◆ O QUE SE PEDE
Quais artigos de lei são citados no texto abaixo sobre o acesso à justiça? Indique cada um com o diploma a que pertence, sem mencionar números ou alíneas.

◆ TEXTO DE LEITURA
- - - - - - -
Mas claramente sem razão.
O artigo 7.º do CPTA, sob a epígrafe “Promoção do acesso à justiça” dispõe que: «Para efetivação do direito de acesso à justiça, as normas processuais devem ser interpretadas no sentido de promover a emissão de pronuncias sobre o mérito das pretensões formuladas».
Consagrou-se neste preceito o denominado “princípio
do pro actione” segundo o qual os Tribunais, em caso de dúvida, têm a incumbência de interpretar as normas processuais num sentido que favoreça a emissão de uma pronúncia sobre o mérito das pretensões formuladas.
Por seu turno, no artigo 20.º da CRP, que tem como epigrafe “Acesso ao direito e tutela jurisdicional efetiva”, prevê-se que:
«1.A todos é assegurado o acesso ao direito e aos tribunais para defesa dos seus direitos e interesses legalmente protegidos, não podendo a justiça ser denegada por insuficiência de meios económicos.
2.Todos têm direito, nos termos da lei, à informação e consulta jurídicas, ao patrocínio judiciário e a fazer-se acompanhar por advogado perante qualquer autoridade.
3.A lei define e assegura a adequada proteção do segredo de justiça.
4.Todos têm direito a que uma causa em que intervenham seja objeto de decisão em prazo razoável e mediante processo equitativo.
5.Para defesa dos direitos, liberdades e garantias pessoais, a lei assegura aos cidadãos procedimentos judiciais caracterizados pela celeridade e prioridade, de modo a obter tutela efectiva e em tempo útil contra ameaças ou violações desses direitos.»
3.2.7. A decisão proferida pelo Tribunal ao considerar que da interpretação conjugada do disposto no artigo 225.º da LGTP e do artigo artº 3º, nº 1, al. c) do DL 4/2015 de 07.01, diploma que aprovou a revisão do CPA, resulta que o recurso hierárquico a interpor da decisão disciplinar sancionatória assume a natureza de impugnação necessária, tal como estabelece o artigo 189º, nº 1 do CPA/revisão de 2015, não viola qualquer uma das normas identificadas.
A previsão legal por parte do legislador ordinário de situações em que os recursos de certos atos administrativos são de caráter necessário, não constitui nenhuma violação aos princípios do acesso ao direito e da tutela jurisdicional efetiva.
3.2.8.Como se sabe, o recurso hierárquico constitui um meio de impugnação de um ato administrativo, que tenha sido praticado por um órgão subalterno, perante o respetivo superior hierárquico, a fim de obter deste a sua revogação, modificação ou a substituição por outro e, como dispõe o artigo 185.º, n.º1 do CPA, será necessário ou facultativo «conforme dependa, ou não, da sua prévia utilização a possibilidade de acesso aos meios contenciosos de impugnação ou condenação à prática de ato devido», sendo que os recursos terão em regra caráter facultativo, só assim não sendo se « a lei os denominar como necessários» ( n.º2).
- - - - - - -
Entradas sobre localização de palavras e elementos
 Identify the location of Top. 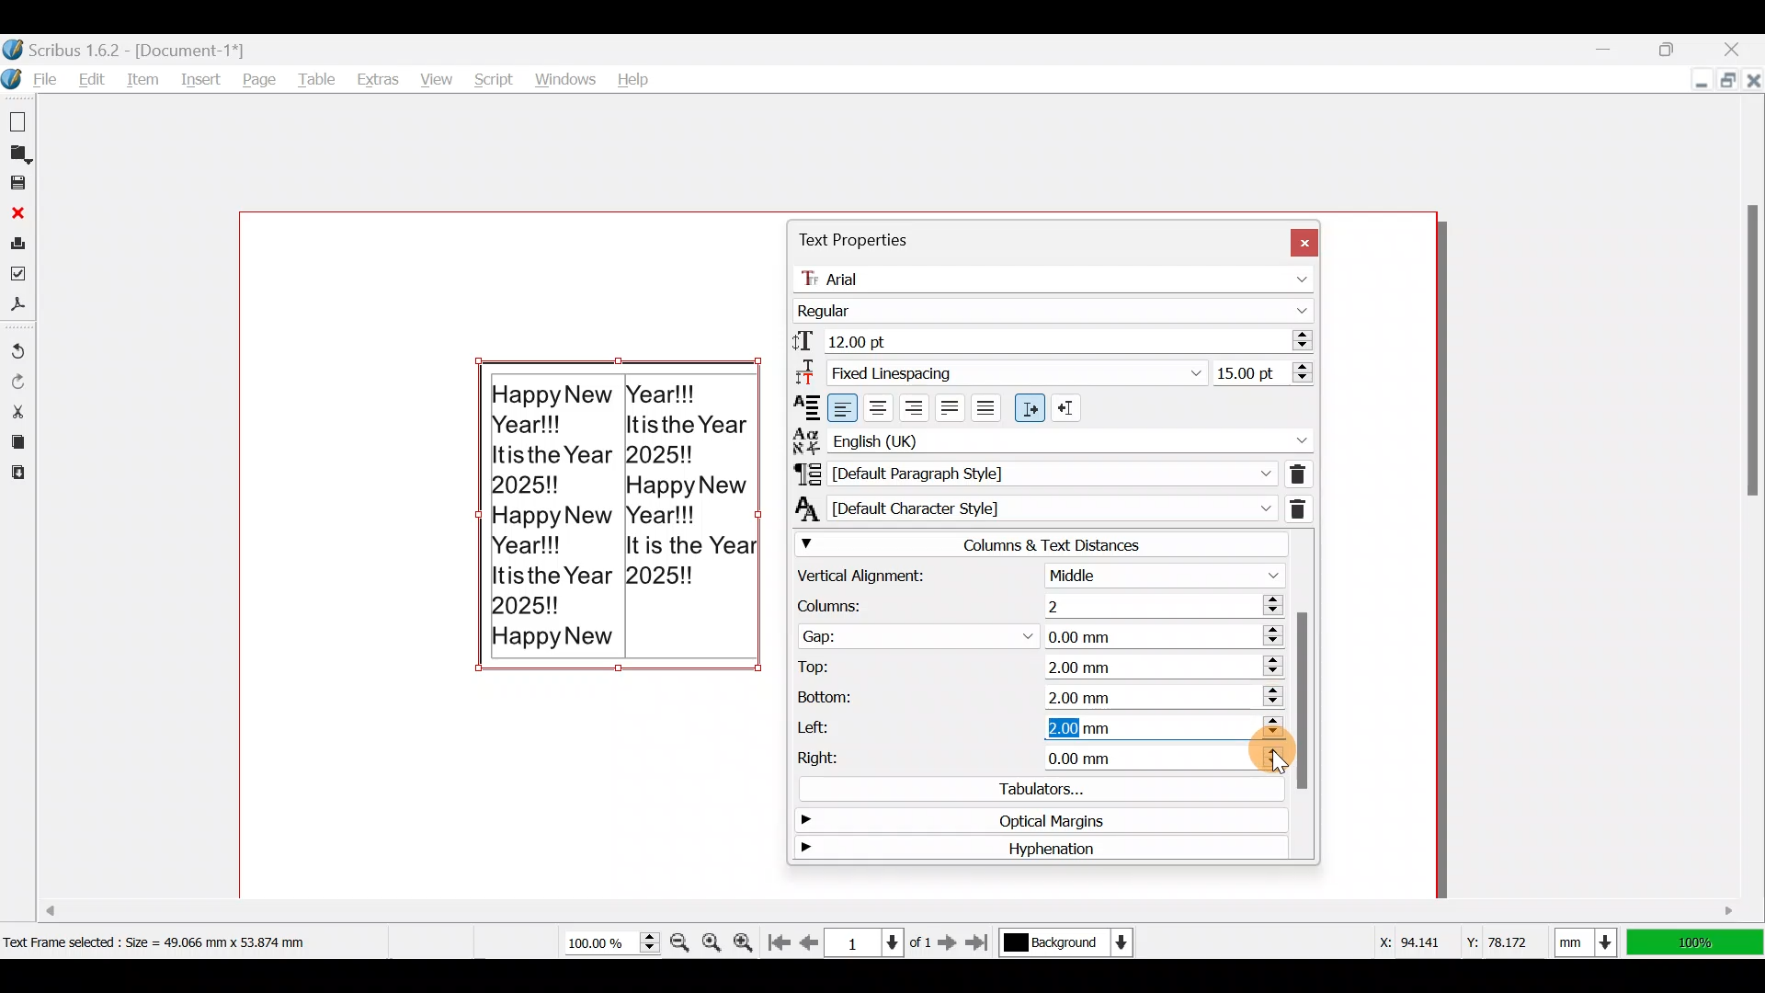
(1033, 664).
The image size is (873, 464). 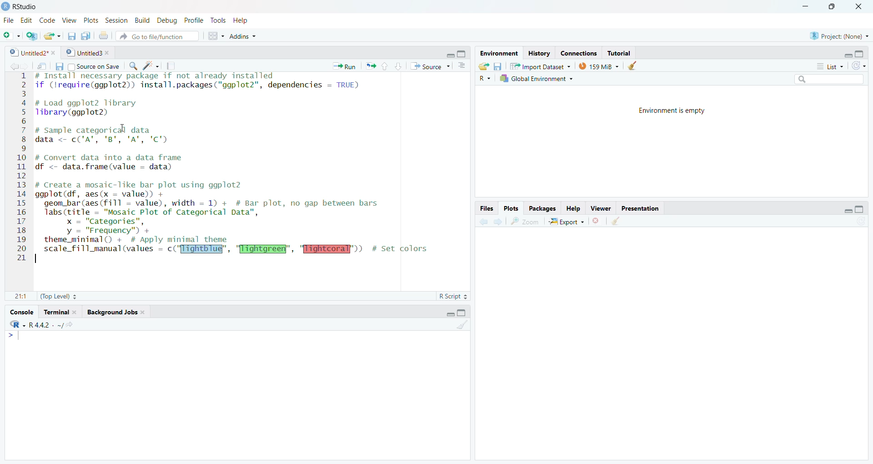 What do you see at coordinates (46, 20) in the screenshot?
I see `Code` at bounding box center [46, 20].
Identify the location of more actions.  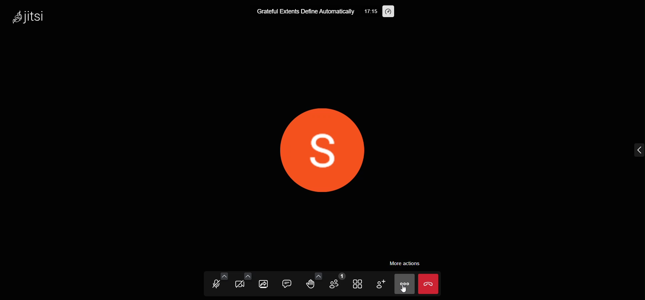
(404, 264).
- - - - - - -
◆ RESPOSTA
- Artigo 7.º do CPTA
- Artigo 20.º da CRP
- Artigo 225.º da LGTP
- Artigo 3.º do DL 4/2015
- Artigo 189.º do CPA
- Artigo 185.º do CPA